Armenian Businessman Freed From Custody

Armenia - Davit Ghazarian, the owner of Spayka company, speaks to journalists, March 26, 2019.

The official owner of Armenia’s largest food exporting company accused of tax evasion has been released from custody after paying the government 1 billion drams ($2.1 million).

In a weekend statement, the State Revenue Committee (SRC) said a prosecutor has decided to set Davit Ghazarian free because there are no longer “grounds” for holding him in detention and because he has made the hefty payment “within the framework of the criminal case.” The statement did not give further details.

One of Ghazarian’s lawyers, Arsen Sardarian, told RFE/RL’s Armenian service that the businessman was released on Friday, just three days after Armenia’s Court of Appeals refused to grant him bail.

Ghazarian’s Spayka company reposted the SRC statement on its Facebook page but did not officially comment on the development as of Monday evening.

Ghazarian was arrested one month ago after the SRC charged that Spayka evaded over 7 billion drams ($14.4 million) in taxes in 2015 and early 2016. The accusations stem from large quantities of foodstuffs which were imported to Armenia by another company, Greenproduct. The SRC says that Greenproduct is controlled by Spayka and that the latter rigged its customs documents to pay fewer taxes from those imports.

Ghazarian has strongly denied any ownership links to Greenproduct. He said on April 5 that the SRC moved to arrest him after he refused to pay the alleged back taxes.

Sardarian told the “168 Zham” newspaper on Saturday that the tax evasion charges against his client have not been dropped and that he might have to make more payments to the SRC. “Calculations still need to be done,” the lawyer said. “The criminal proceedings will end only when they the calculations are over and they reach agreement on that issue.”

Armenia -- A commercial greenhouse belonging to the Spayka company, April 19, 2017.

Spayka is Armenia’s leading producer and exporter of agricultural products grown at its own greenhouses or purchased from farmers in about 80 communities across the country. The company employing about 2,000 people also owns hundreds of heavy trucks transporting those fruits and vegetables abroad and Russia in particular.

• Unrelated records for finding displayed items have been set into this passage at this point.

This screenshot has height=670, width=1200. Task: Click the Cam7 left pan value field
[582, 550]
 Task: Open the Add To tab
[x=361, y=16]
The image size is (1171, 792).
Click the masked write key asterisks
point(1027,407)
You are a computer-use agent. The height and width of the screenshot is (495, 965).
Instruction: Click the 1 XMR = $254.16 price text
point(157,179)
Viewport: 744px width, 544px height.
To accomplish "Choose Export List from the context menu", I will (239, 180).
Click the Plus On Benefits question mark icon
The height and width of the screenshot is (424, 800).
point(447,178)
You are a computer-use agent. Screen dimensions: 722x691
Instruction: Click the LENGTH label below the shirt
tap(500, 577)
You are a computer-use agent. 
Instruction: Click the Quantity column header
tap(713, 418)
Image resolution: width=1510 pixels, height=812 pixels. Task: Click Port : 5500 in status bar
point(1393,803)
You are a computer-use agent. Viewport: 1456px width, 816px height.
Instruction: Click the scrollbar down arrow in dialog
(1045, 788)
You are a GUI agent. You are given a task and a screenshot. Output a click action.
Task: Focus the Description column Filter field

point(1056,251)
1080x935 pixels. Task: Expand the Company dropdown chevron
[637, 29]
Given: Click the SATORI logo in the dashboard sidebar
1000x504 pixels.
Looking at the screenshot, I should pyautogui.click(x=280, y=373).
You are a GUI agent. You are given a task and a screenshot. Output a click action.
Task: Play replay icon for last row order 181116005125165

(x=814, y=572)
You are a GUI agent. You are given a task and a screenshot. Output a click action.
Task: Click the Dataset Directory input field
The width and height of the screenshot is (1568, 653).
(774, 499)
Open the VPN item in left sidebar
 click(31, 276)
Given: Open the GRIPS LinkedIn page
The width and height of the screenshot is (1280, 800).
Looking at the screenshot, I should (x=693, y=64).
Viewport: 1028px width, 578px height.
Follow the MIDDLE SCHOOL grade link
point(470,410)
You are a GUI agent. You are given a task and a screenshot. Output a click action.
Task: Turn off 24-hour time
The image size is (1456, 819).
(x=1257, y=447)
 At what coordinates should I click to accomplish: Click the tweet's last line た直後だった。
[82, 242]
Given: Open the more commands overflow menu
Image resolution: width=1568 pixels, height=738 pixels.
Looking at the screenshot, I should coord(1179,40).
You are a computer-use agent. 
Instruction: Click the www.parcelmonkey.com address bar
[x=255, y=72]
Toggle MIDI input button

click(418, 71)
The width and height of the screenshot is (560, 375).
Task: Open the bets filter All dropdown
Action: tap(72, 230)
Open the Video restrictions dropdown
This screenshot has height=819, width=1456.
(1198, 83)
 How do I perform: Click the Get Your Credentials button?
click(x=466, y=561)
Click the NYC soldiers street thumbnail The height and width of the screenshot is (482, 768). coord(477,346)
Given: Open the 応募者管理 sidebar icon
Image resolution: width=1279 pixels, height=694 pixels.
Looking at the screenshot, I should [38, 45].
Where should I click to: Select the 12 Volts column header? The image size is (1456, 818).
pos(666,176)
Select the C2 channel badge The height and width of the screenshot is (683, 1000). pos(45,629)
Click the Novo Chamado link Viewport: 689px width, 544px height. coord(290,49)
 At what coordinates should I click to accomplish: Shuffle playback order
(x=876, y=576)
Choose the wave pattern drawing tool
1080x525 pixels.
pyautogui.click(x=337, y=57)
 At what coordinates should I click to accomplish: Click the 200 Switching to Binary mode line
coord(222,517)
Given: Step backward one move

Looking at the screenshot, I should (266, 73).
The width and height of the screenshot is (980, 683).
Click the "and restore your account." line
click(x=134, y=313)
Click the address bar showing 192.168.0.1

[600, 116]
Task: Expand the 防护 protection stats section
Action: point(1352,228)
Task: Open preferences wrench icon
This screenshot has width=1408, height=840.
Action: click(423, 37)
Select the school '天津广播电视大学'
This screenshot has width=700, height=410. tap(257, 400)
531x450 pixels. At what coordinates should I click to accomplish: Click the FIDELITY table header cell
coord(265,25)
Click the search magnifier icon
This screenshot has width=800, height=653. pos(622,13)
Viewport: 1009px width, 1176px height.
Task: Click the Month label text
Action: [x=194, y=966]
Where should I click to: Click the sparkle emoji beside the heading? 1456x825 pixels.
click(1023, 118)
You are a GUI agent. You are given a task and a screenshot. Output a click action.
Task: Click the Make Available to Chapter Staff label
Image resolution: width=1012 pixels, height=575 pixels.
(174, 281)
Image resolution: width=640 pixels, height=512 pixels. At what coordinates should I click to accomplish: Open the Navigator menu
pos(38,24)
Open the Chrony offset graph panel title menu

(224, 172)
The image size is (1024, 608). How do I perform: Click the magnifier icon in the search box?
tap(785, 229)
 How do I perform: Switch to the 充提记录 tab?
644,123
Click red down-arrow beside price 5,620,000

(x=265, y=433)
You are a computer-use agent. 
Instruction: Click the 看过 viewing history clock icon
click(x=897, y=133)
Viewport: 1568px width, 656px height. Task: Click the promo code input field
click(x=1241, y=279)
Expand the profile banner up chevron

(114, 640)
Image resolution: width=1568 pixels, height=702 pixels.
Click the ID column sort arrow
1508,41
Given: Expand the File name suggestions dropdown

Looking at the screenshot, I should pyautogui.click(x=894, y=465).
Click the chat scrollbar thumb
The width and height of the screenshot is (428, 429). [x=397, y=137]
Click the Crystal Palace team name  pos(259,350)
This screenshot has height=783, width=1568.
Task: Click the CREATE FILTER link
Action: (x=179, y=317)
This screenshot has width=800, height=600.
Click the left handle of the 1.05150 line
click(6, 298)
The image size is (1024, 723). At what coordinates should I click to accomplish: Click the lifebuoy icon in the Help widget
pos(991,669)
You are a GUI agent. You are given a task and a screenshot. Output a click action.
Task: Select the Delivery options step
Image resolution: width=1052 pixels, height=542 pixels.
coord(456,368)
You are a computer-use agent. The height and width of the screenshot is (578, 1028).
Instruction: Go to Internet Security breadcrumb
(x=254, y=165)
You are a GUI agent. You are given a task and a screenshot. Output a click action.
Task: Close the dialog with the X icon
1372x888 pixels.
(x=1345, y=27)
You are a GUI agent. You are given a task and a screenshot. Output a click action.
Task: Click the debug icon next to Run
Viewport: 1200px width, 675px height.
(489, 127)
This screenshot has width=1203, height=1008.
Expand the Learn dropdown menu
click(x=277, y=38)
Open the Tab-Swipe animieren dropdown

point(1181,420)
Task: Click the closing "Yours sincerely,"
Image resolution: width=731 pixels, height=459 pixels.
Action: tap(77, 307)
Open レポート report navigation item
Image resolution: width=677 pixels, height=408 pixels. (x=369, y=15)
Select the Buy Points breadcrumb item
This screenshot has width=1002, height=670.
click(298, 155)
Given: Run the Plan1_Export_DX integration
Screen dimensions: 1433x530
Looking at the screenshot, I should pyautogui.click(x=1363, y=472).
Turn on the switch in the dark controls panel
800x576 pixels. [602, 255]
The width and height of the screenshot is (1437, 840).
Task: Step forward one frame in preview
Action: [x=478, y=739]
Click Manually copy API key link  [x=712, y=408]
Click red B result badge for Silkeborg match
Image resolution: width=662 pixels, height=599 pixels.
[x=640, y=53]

In a series of statements issued last month, Spayka claimed that because of Ghazarian’s arrest its mainly foreign creditors are withholding further funding for the company. It said it may therefore not be able to buy large quantities of agricultural produce from Armenian farmers this year.

Prime Minister Nikol Pashinian dismissed those warnings on April 9. He said he is confident that the food giant will carry on with the wholesale purchases.

As recently as on March 26, Pashinian attended the inauguration of a cheese factory built by Spayka in Yerevan.

Spayka was already fined about 2.5 billion drams ($5 million) for profit tax evasion in July last year. Ghazarian said before his arrest that he agreed to pay the “unfounded” fine in order to have the company’s bank accounts unfrozen.